From the entries below, copy out every line with "computer" in it.
━━━━
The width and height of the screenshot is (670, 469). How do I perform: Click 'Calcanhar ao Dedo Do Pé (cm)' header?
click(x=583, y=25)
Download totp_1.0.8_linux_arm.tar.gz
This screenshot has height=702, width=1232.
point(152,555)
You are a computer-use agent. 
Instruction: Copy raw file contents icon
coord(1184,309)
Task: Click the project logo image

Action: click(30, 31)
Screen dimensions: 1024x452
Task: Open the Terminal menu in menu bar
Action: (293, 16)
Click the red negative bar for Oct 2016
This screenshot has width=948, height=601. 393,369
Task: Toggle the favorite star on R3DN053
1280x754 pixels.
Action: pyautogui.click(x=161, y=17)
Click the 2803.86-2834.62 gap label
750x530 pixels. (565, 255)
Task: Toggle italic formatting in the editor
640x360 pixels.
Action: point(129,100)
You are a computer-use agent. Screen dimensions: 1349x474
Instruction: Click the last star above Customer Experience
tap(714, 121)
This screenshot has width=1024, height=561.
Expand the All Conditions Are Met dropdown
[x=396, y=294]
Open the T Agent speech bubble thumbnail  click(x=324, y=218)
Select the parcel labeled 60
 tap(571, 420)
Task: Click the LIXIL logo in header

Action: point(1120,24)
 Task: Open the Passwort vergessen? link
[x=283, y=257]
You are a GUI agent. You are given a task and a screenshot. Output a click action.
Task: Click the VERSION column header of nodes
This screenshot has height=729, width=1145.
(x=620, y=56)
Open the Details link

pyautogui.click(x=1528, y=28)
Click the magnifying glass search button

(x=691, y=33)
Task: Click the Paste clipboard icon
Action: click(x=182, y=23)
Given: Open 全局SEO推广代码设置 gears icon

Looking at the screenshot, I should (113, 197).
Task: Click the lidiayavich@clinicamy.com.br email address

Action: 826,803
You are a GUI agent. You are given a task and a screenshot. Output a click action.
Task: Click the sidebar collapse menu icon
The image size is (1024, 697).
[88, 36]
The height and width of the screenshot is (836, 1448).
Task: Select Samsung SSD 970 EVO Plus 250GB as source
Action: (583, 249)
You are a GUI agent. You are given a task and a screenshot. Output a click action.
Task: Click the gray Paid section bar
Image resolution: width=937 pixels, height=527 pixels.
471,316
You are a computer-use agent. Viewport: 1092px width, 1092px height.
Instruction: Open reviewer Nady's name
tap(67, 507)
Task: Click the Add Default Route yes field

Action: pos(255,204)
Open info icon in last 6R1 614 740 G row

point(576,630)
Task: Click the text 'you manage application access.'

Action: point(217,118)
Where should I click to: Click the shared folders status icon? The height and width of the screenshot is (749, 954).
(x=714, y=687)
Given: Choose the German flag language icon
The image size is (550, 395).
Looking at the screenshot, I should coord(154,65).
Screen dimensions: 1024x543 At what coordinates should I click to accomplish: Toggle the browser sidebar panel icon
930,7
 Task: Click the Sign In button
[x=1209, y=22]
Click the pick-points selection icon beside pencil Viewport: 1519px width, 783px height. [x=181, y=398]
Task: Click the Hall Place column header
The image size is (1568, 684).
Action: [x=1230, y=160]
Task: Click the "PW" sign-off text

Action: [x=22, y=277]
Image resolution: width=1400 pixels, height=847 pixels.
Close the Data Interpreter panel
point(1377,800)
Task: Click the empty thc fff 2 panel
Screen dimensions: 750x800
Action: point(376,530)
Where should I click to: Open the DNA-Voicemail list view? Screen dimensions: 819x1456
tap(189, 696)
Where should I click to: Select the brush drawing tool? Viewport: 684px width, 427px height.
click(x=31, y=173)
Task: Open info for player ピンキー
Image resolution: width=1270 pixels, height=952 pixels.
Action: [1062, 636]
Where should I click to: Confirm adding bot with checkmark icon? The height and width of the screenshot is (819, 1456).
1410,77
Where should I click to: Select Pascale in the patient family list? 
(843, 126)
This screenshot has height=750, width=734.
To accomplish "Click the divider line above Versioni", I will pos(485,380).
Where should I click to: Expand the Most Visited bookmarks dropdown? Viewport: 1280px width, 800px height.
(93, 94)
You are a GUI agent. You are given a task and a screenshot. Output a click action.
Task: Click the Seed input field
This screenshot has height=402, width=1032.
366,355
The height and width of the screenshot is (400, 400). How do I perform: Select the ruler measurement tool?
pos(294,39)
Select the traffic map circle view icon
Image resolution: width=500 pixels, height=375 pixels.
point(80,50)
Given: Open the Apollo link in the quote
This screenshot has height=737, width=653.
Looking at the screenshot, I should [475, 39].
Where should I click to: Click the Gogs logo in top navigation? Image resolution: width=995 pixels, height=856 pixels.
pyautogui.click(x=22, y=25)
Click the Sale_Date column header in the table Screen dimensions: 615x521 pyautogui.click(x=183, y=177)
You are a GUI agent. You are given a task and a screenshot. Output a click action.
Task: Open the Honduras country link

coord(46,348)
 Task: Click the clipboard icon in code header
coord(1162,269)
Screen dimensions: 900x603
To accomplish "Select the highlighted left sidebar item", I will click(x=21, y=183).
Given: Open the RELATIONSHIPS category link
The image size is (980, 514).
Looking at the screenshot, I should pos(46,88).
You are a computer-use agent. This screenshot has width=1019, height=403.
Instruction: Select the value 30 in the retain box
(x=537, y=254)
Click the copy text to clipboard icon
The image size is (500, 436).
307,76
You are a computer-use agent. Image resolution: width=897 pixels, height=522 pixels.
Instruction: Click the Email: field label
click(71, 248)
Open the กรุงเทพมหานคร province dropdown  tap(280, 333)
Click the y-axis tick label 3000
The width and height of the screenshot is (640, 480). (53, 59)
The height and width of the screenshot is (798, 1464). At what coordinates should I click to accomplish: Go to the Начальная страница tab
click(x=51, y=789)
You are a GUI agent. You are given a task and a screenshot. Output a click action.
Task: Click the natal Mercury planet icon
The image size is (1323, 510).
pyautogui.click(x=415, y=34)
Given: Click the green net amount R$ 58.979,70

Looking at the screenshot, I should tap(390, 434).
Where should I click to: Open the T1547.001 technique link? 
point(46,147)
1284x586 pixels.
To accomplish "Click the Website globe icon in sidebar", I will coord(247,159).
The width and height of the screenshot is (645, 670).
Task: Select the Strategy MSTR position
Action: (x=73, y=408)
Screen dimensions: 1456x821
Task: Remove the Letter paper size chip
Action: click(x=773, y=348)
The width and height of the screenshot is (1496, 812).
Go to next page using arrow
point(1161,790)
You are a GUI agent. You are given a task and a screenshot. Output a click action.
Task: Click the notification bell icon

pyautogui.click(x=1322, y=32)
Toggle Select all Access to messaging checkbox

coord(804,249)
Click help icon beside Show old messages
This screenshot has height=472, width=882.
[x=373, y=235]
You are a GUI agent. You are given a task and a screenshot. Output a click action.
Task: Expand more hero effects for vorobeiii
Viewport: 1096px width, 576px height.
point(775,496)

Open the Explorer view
━━━━
Answer box:
You are a computer-use agent. 
You are a computer-use agent. Screen dimensions: 1349x474
You are a computer-use agent. Viewport: 1092px width, 1092px height.
You are a computer-use agent. This screenshot has width=1019, height=403.
You are a computer-use agent. Image resolution: width=897 pixels, height=522 pixels.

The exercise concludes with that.